Metro Detroit hot-rod shop obsesses over Ford’s first V-8

Andrew Trahan

This article first appeared in Hagerty Drivers Club magazine. Click here to subscribe and join the club.

If the matte black Cadillac hearse hadn’t been parked outside the row of beige concrete and brick buildings, it would have been easy to miss Brothers Custom Automotive, a mecca of hot rods, customs, and Ford flathead V-8s in an industrial park in suburban Detroit.

Rosie the shop cat, who presides over the front office, demanded belly rubs from us before we continued into the 8000-square-foot shop.
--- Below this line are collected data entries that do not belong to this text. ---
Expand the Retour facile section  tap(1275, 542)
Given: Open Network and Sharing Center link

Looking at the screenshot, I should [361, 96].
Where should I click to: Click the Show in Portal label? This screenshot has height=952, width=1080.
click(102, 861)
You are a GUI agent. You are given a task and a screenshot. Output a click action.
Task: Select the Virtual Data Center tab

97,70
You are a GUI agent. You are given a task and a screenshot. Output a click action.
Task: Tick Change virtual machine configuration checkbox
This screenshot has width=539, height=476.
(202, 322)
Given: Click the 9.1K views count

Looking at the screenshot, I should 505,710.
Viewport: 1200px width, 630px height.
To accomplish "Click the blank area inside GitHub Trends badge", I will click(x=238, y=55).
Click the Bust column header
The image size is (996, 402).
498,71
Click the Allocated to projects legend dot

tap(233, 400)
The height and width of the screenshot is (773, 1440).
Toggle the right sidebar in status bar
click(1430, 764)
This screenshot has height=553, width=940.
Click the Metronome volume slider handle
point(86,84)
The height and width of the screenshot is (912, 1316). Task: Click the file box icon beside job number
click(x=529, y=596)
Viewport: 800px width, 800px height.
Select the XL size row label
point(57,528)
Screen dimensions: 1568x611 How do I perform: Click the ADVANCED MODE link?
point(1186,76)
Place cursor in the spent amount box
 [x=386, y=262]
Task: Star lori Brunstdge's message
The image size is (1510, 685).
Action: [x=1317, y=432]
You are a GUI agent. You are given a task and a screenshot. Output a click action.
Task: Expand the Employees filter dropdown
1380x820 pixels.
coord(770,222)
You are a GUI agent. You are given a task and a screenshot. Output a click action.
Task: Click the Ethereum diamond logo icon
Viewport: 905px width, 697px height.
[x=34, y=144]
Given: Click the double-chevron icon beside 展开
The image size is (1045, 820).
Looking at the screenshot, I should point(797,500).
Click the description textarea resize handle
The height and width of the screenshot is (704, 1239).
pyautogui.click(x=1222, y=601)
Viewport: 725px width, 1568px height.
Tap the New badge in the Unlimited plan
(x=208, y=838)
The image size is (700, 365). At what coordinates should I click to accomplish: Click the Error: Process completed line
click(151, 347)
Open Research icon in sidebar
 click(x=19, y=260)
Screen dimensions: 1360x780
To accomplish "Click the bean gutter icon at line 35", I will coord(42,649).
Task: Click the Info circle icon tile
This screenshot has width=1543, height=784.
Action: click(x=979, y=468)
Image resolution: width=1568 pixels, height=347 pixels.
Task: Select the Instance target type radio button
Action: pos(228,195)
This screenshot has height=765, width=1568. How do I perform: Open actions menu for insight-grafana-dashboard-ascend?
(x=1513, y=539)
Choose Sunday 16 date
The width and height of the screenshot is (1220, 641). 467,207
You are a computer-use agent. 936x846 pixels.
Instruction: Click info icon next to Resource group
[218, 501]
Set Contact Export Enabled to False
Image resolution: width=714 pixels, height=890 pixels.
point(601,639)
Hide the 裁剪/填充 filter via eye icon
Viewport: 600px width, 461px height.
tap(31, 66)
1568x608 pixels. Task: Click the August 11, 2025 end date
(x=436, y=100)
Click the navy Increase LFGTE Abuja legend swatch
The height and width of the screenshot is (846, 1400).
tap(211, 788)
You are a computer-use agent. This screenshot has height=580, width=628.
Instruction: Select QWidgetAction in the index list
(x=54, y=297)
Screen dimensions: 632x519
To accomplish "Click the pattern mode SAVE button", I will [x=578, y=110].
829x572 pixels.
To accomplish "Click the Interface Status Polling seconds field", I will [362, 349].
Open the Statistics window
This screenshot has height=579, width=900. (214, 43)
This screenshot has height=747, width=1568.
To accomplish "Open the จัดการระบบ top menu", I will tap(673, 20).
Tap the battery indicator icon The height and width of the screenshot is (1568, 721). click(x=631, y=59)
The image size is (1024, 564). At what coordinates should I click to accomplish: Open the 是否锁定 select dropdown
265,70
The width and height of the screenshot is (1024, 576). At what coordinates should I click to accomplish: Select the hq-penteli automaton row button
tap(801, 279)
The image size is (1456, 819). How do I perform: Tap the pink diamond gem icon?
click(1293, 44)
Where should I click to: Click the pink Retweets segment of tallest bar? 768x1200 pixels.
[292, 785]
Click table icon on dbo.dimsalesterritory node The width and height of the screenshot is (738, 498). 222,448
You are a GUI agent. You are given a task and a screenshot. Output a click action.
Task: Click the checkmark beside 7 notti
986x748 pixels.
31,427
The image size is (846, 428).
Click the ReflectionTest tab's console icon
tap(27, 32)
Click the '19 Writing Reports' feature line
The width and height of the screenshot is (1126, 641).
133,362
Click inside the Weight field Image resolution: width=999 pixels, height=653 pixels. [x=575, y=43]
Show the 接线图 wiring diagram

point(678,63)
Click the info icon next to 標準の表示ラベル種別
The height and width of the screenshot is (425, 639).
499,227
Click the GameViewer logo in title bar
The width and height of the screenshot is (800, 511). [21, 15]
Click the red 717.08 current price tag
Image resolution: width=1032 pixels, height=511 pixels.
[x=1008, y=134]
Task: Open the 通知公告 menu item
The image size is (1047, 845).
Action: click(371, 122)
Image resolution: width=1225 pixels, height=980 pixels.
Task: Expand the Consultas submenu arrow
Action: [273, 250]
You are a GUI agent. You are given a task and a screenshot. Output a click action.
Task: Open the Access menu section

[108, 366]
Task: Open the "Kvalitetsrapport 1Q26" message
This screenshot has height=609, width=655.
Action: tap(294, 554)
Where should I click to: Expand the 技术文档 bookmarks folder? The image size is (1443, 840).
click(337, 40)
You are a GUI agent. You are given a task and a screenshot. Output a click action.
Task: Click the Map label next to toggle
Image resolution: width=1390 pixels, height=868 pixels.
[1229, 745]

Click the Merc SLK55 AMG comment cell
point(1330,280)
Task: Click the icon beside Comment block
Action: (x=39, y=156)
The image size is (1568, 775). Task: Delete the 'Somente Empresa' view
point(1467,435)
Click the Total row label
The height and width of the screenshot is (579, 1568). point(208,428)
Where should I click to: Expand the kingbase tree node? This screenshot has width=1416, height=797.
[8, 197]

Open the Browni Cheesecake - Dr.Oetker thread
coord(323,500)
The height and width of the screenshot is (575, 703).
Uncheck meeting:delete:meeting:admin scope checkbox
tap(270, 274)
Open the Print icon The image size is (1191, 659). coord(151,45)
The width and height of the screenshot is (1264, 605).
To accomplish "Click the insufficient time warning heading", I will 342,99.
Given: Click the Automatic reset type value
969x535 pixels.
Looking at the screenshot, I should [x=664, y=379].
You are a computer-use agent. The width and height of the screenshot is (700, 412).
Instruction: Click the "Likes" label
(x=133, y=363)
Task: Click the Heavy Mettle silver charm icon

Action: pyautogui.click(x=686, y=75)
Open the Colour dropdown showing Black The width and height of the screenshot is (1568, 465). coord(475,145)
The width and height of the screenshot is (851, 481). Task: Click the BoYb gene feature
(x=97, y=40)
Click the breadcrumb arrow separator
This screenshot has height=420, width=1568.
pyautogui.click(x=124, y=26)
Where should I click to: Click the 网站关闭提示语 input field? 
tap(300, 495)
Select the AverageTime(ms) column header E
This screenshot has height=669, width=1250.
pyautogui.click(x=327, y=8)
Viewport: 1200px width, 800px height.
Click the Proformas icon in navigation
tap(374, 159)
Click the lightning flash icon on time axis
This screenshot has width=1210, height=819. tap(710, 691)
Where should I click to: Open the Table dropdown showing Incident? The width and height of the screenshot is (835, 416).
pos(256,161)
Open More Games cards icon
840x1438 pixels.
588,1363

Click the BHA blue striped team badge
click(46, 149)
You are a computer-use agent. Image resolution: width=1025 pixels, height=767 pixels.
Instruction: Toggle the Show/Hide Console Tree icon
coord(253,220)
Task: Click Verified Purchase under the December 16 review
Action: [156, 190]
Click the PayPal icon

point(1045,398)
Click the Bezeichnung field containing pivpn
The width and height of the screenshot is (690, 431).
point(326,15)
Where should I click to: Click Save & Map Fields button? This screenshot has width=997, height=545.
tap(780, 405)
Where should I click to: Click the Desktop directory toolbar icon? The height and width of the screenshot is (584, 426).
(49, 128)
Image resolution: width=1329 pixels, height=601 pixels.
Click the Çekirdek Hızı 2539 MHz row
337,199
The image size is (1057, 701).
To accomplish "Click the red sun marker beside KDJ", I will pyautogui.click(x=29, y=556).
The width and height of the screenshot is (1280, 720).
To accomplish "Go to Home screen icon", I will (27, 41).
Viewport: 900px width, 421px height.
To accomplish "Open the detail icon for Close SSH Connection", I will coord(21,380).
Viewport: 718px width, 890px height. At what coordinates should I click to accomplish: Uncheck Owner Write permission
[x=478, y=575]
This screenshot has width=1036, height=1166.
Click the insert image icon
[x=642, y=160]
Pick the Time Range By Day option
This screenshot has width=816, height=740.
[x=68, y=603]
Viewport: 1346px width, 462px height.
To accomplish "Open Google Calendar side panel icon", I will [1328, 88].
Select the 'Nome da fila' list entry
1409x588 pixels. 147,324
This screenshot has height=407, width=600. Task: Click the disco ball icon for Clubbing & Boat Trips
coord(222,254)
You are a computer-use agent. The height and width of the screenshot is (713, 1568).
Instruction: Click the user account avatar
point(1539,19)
A sweeping glance took in a shark-mouthed land speed racer, a slammed two-tone Lincoln Premiere, modified Fords from the ’20s through the ’50s in various states of repair, a royal blue Mercedes 190SL, a flared Alfa Romeo GTV, and a primer-coated 1965 Bentley S3.

The cars and parts were interspersed with machining equipment, some as old as the cars being serviced, like a Bridgeport mill and a Sun engine tester straight out of the Truman era. The shop’s playlist was as eclectic as the cars, ranging from Sinatra’s “My Way” to the Wu-Tang Clan’s “C.R.E.A.M.”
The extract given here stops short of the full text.